**Task to complete:** Check each line of the material for the string "pixels", and copy the lines that have it.

Provided records Start Marker

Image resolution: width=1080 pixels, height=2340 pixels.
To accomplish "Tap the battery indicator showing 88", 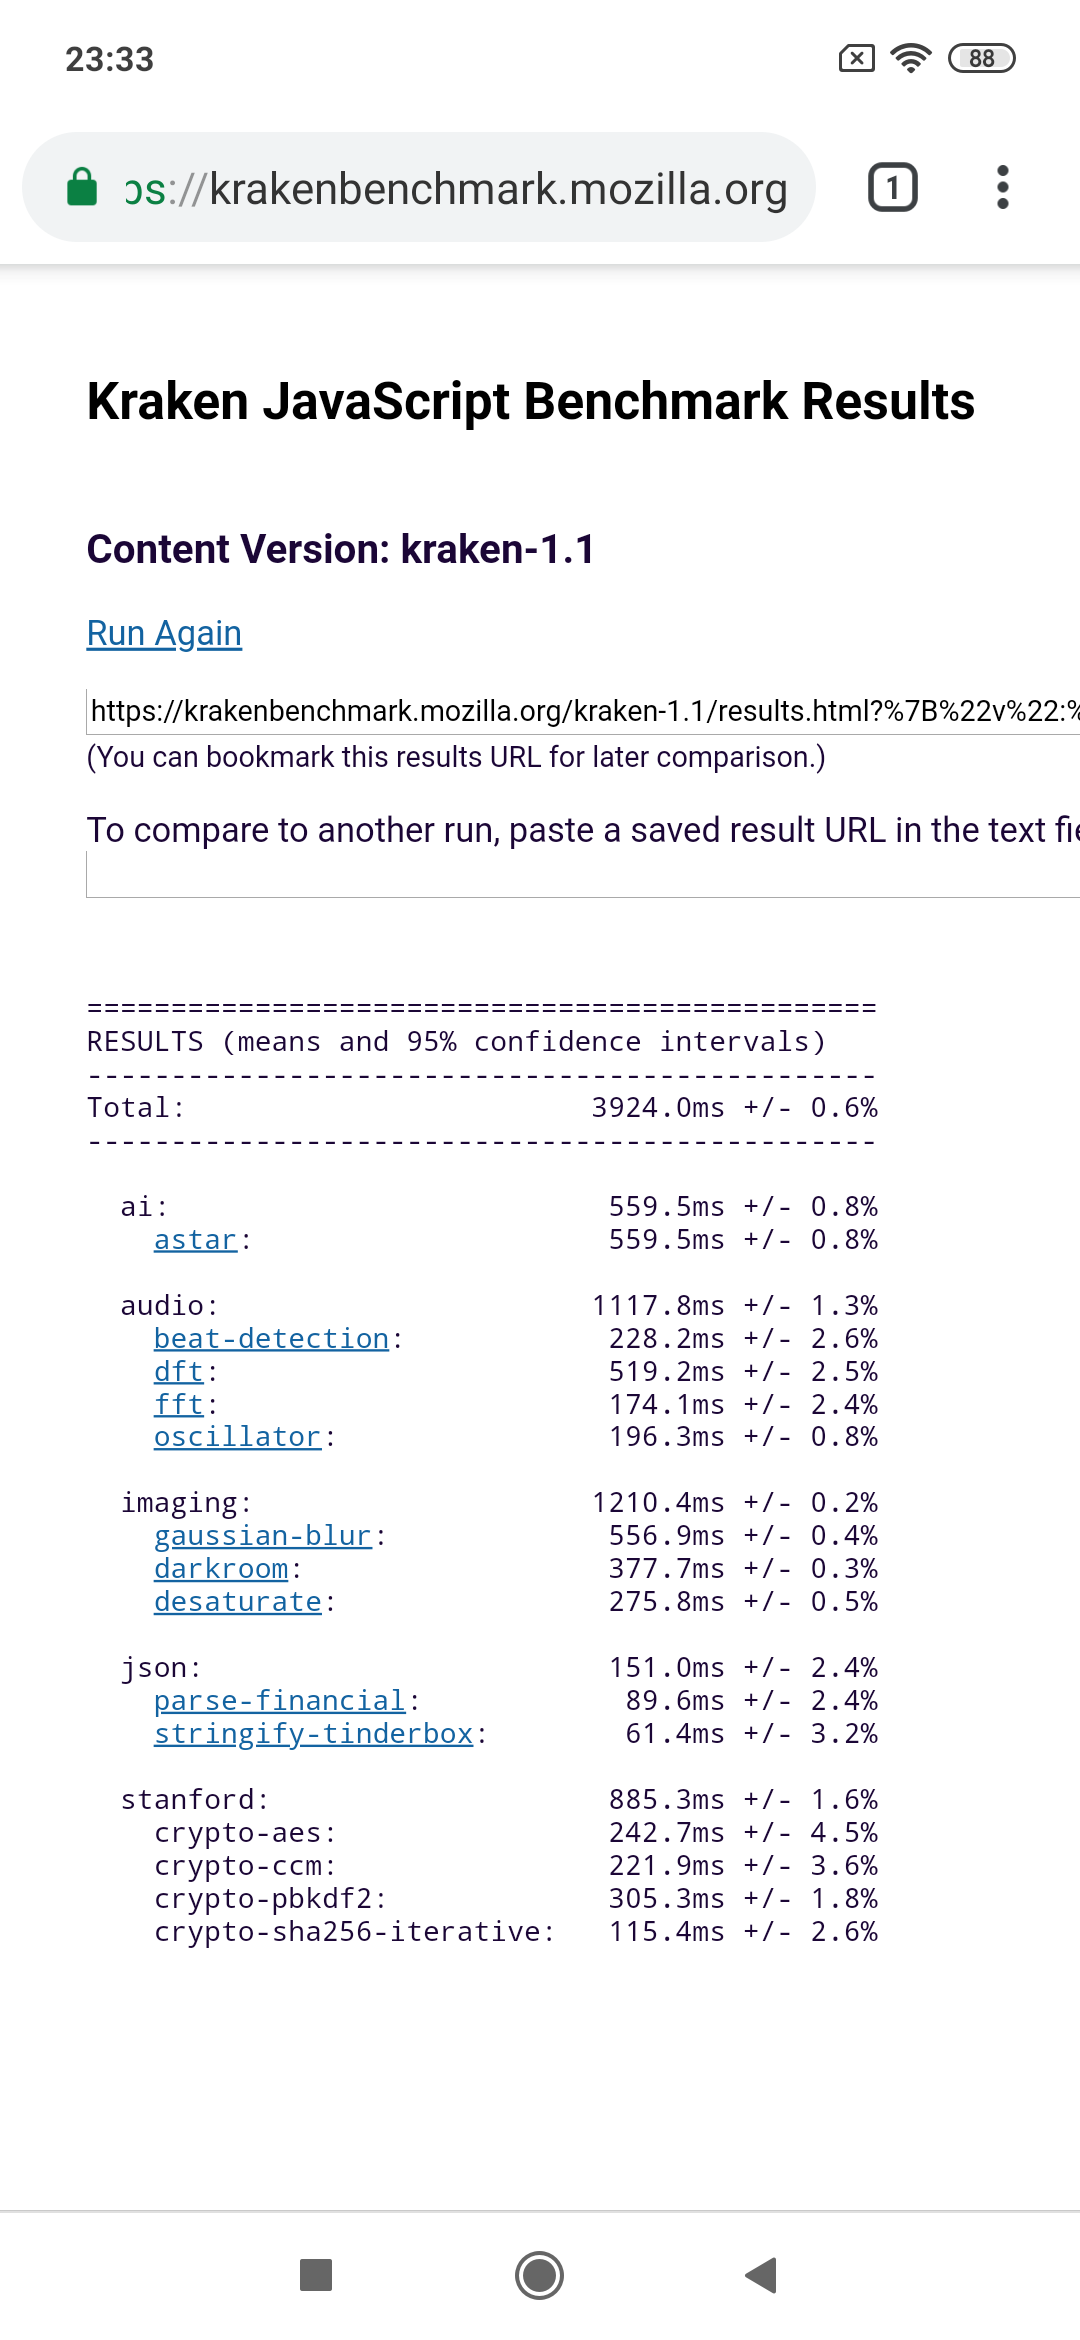I will 981,58.

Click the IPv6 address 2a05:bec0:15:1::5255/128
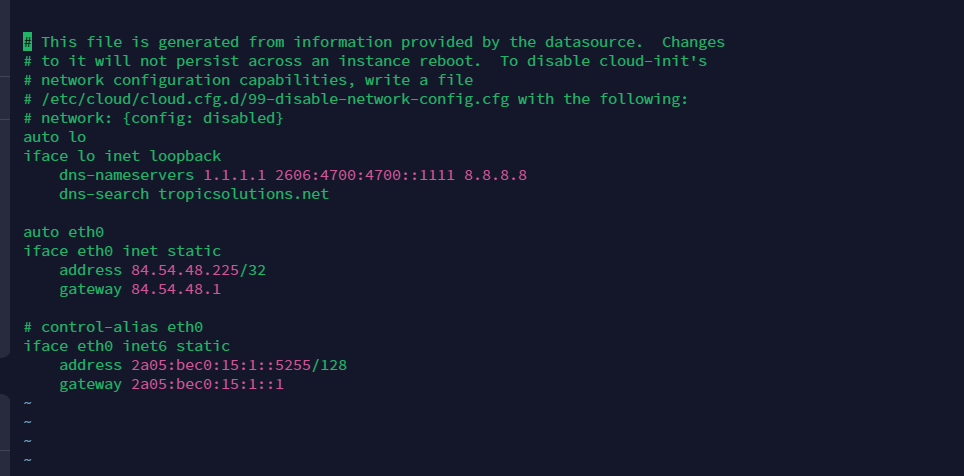(239, 365)
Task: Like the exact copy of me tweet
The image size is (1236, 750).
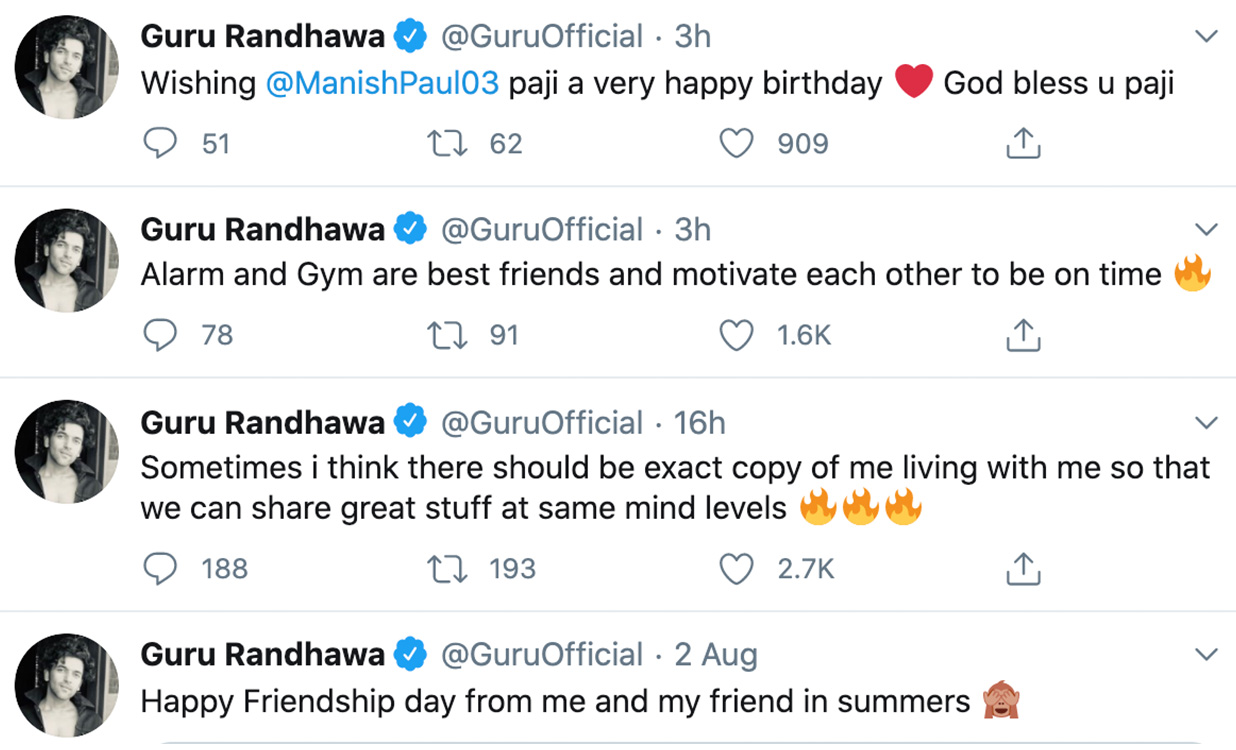Action: 737,569
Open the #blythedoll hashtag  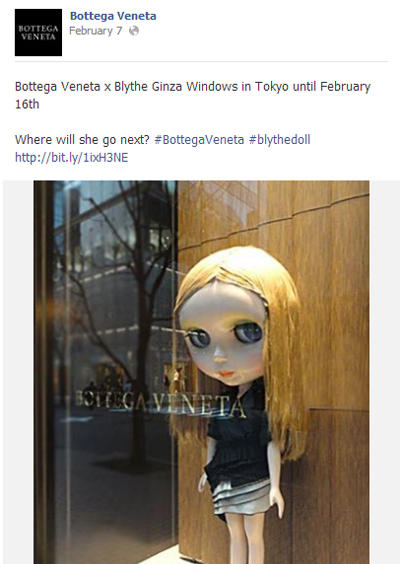[x=279, y=140]
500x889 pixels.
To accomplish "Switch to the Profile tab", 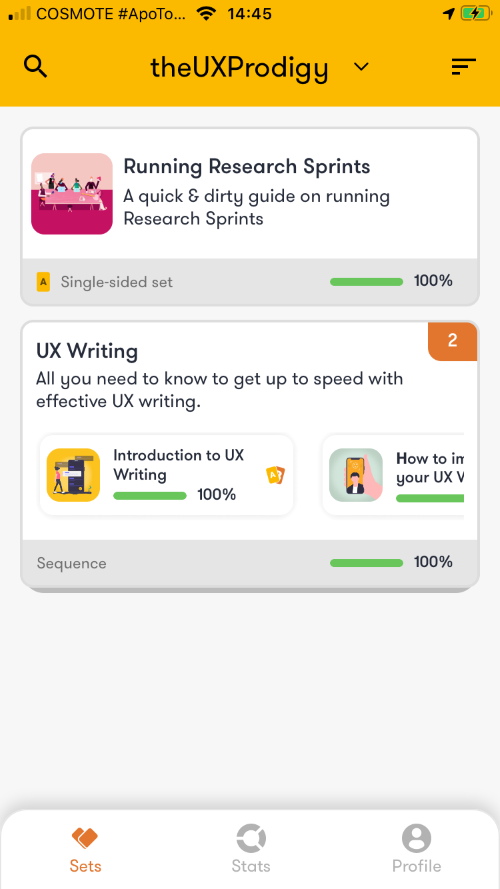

Provided records End Marker

**Written answer:**
Image resolution: width=1080 pixels, height=2340 pixels.
500x889 pixels.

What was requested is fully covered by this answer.